Indeed, some people have studied this -- and the numbers DO show that this is true around 85% of the time. As you might imagine, we don't give these "systems" very much credence -- but we DO believe that the market currently has a healthy balance between both bulls and bears. In fact, with the market rallying early in 2010, we're surprised that we haven't seen more press, analysts, or blogs screaming about this "indicator."

We think the reason that more people aren't screaming about this indicator -- is because inside, they are bearish. The stock market scared a lot of people -- and that fear still exists. The stock market continues to climb the "Wall of Worry" that we talk about regularly. The existence of fear -- and bears -- gives the "contrarian" inside of us reason to believe that this market has more room to rise.

Our long-term stock market indicators remain bullish. Our overbought/oversold indicators are currently mildly bearish -- so we have a neutral to slightly long outlook on stocks.

Wednesday, November 4, 2009

Climbing the Wall of Worry

Our indicators -- and in particular, our overbought/oversold indicators remain bullish. The past week or so has seen some scary declines, where analysts have been predicting larger declines and mini-crashes. We may see that, yet, but for now, our indicators remain bullish.

This "stance" has led us to some pain over the past few trading days, although our Short-term models helped to reduce the losses to some degree. The Shorter-term systems follow the tape and had to turn bearish as the market declined on some of the recent volatile days.

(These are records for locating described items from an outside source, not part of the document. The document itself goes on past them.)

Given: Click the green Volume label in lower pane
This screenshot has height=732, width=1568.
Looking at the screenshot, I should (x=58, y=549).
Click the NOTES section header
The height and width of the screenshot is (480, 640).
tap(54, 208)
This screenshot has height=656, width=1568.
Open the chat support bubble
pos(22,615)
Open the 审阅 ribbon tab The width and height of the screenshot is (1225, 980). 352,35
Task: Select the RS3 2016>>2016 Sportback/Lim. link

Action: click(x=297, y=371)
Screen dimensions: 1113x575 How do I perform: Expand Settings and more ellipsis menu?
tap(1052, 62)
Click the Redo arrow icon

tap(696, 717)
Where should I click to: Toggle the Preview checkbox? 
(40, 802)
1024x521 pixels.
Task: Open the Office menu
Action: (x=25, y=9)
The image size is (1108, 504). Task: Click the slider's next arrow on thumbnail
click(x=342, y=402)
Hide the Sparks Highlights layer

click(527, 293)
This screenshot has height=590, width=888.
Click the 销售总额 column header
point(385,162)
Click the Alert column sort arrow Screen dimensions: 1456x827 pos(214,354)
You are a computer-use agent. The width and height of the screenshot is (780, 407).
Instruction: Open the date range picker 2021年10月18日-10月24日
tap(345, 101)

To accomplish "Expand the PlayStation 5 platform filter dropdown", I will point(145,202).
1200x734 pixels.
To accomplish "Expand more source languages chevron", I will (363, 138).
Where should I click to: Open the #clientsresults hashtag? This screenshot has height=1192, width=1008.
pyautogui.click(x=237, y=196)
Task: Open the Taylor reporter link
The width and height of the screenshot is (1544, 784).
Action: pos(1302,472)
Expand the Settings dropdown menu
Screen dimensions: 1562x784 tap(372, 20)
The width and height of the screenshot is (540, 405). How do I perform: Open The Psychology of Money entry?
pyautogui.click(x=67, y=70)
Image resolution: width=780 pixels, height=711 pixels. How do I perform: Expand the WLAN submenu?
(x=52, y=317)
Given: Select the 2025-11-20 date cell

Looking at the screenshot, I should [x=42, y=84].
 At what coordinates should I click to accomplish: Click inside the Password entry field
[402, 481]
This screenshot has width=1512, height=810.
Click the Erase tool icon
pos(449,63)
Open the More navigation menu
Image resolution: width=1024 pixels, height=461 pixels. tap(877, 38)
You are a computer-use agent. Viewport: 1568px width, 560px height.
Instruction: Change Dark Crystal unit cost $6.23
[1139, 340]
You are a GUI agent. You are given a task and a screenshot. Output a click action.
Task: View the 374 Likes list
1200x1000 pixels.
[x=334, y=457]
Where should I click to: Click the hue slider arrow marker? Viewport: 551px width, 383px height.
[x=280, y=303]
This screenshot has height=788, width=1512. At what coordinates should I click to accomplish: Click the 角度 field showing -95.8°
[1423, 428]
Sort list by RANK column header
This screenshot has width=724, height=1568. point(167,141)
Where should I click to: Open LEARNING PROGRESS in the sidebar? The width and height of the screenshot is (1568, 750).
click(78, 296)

While some people are surprised that we remain bullish, some contrarian investors like the fact that people are very emotional these days. With so many people predicting a large decline, it means that the markets are "balanced" a bit. It means that we can "climb this wall of worry" perhaps a bit more...

Emotions are very difficult -- and the reason we like to use systematic trading systems for our investments and trading approach. For now, we will continue to follow our bullish indicators -- AND we will alert our readers (at least via Twitter; but often with a Twitter and blog post) when the Overbought/Oversold indicators turn to neutral or bearish.

Today's opening "gap up" has us getting ready to enter more bullish positions after a typical "gap fade" decline.

Thursday, August 13, 2009

Runaway Markets: Technical Analysis and Fundamentals

The stock market has been in a sustained rise since its March lows. Using 20-20 hindsight, people have said it was an inevitable bounce from scary lows, followed by a short squeeze that lasted longer than expected (due to the excessive fear and shorts in the market). Whatever the reasons, equities have been in a runaway market for almost six months now -- with the S&P rallying an amazing 50% in just five months!

We agree with many naysayers -- that our global economy isn't the greatest -- and that this might be a bear market rally. However, we are technical traders and our mentality is to "shoot first and ask questions later." Emotions can really move markets and cause them to overshoot -- often past where fundamentals might dictate. For the most part, our trading systems have kept us on the right side of the market (stocks, bonds, currencies, etc.) during this rally. We don't "fight the tape" -- and let the markets direct our actions. We believe that emotions and technical action move the market in the intermediate and short-term, but that fundamentals move the markets in the long-term.

We're wary of the direction that the world's economic fundamentals will eventually move the markets, but hope that our technical approach to the markets will keep us on a good path.